Lo que el perdón bíblico no es

Antes de hablar de qué es perdonar, vale la pena aclarar qué no es, porque ahí es donde más nos confundimos.

Perdonar no es decir que lo que pasó estuvo bien. No es fingir que el daño no existió. No es, tampoco, una decisión que se toma una sola vez y queda resuelta para siempre, sin ningún trabajo posterior. Y definitivamente no significa que la relación con quien te lastimó deba volver a ser exactamente como antes.

Estas confusiones son las que hacen que tanta gente evite el perdón por completo: si perdonar significara todo eso, sería casi imposible, y hasta cierto punto, injusto pedirlo.

Entonces, ¿qué es realmente perdonar?

La imagen central que ofrece la Biblia sobre el perdón está en la carta a los Efesios, donde se pide perdonar "como Dios nos perdonó" — es decir, tomando como modelo un perdón que llegó primero, completo, sin esperar que la otra parte lo mereciera del todo.

Eso cambia la pregunta.
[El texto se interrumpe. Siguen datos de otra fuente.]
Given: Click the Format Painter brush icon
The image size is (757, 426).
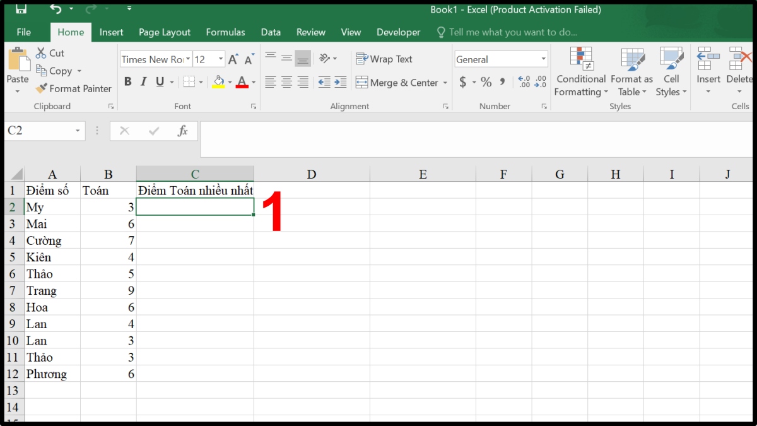Looking at the screenshot, I should pyautogui.click(x=42, y=89).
No se trata de si la persona merece tu perdón — probablemente no, y ese no es el punto. Se trata de reconocer que tú tampoco merecías el perdón que recibiste, y aun así te fue dado por completo.

Perdonar, en este sentido, es una decisión de soltar la deuda que la otra persona tiene contigo, no porque el daño no haya sido real, sino porque decides no seguir cobrándolo.

Por qué cuesta tanto en la práctica

Hay una razón muy concreta por la que perdonar es tan difícil: se siente como si estuvieras dejando ir tu única forma de justicia. Mientras cargas el rencor, sientes que al menos conservas algo de control sobre lo que pasó. Soltarlo se siente, injustamente, como perder.

Pero la experiencia de quienes realmente logran perdonar apunta en la dirección contraria: el rencor no encadena a quien te lastimó, te encadena a ti. La persona que te hirió puede haber seguido con su vida hace tiempo, mientras tú sigues reviviendo la ofensa cada noche.

Perdonar no es un evento, es un proceso

Otra idea que ayuda mucho es dejar de pensar en el perdón como un interruptor que se enciende una sola vez. Para heridas profundas, perdonar suele parecerse más a pelar las capas de una cebolla: cada vez que crees haber terminado, aparece una capa más.

Eso no significa que hayas fallado. Significa que el proceso sigue activo, y que puedes seguir eligiendo perdonar cada vez que la herida vuelva a doler, sin sentir que estás retrocediendo.

Un paso concreto para hoy

Si hay alguien específico a quien todavía no has perdonado del todo, no necesitas resolverlo por completo hoy mismo. Un paso real y alcanzable es simplemente nombrar la ofensa delante de Dios, en oración, y pedir ayuda para empezar a soltarla — no porque la persona lo merezca, sino porque tú necesitas esa libertad.

El perdón genuino no borra lo que pasó. Pero sí decide que lo que pasó ya no tendrá la última palabra sobre tu propio corazón.